SIAM Review, Volume 66, Issue 3, Page 573-573, May 2024.
In this issue the Education section presents “Combinatorial and Hodge Laplacians: Similarities and Differences,” by Emily Ribando-Gros, Rui Wang, Jiahui Chen, Yiying Tong, and Guo-Wei Wei. Combinatorial Laplacians and their spectra are important tools in the study of molecular stability, electrical networks, neuroscience, deep learning, signal processing, etc. The continuous Hodge Laplacian allows one, in some cases, to generate an unknown shape from only its Laplacian spectrum. In particular, both combinatorial Laplacians and continuous Hodge Laplacian are useful in describing the topology of data; see, for instance, [L.-H. Lim, “Hodge Laplacians on graphs,” SIAM Rev., 62 (2020), pp. 685--715]. Since nowadays computations frequently involve these Laplacians, it is important to have a good understanding of the differences and relations between them. Indeed, though the Hodge Laplacian and the combinatorial Laplacian share similarities in revealing the topological dimension and geometric shape of data, at the same time they are intrinsically different in their domains of definitions and applicability to specific data formats. To facilitate comparisons, the authors introduce boundary-induced graph (BIG) Laplacians, the purpose of which is “to put the combinatorial Laplacians and Hodge Laplacian on equal footing.” BIG Laplacian brings, in fact, the combinatorial Laplacian closer to the continuous Hodge Laplacian. In this paper similarities and differences between combinatorial Laplacian, BIG Laplacian, and Hodge Laplacian are examined.

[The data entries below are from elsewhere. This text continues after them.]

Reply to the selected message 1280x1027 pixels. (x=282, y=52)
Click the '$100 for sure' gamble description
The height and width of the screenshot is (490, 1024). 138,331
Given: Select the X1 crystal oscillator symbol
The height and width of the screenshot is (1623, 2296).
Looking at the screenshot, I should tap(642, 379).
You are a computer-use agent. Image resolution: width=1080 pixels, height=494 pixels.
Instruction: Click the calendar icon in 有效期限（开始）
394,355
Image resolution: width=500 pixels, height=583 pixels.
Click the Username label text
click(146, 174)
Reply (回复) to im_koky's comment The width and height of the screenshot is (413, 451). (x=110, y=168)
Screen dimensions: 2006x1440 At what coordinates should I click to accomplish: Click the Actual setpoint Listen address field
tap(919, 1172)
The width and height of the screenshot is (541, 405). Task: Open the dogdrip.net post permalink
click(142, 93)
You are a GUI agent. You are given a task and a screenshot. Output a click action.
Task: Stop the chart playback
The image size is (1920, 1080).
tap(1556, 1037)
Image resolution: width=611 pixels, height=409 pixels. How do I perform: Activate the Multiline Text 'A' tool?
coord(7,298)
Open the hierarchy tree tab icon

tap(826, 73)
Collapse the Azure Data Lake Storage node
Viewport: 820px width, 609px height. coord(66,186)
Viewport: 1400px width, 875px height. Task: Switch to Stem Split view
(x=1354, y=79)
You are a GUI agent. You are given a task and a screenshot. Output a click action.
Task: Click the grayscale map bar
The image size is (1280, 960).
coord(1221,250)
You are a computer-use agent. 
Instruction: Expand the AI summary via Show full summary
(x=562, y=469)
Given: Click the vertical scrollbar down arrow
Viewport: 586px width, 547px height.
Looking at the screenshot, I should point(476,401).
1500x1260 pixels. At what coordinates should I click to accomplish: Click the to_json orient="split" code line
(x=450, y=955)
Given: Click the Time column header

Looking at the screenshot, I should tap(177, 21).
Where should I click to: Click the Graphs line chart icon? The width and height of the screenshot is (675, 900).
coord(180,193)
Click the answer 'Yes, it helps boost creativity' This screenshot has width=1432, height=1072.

Some elements of spectral analysis related to topological data analysis (TDA) are also provided. TDA and connected ideas have recently gained a lot of interest, and so this paper is timely. It is written in a way that should make it accessible for early career researchers; the reader should already have a good understanding of some notions of graph theory, spectral geometry, differential geometry, and algebraic topology. The paper is not self-contained and eventually could be used by group-based research projects in a Master's program for advanced mathematics students.


中文翻译:

 教育


《SIAM 评论》,第 66 卷,第 3 期,第 573-573 页,2024 年 5 月。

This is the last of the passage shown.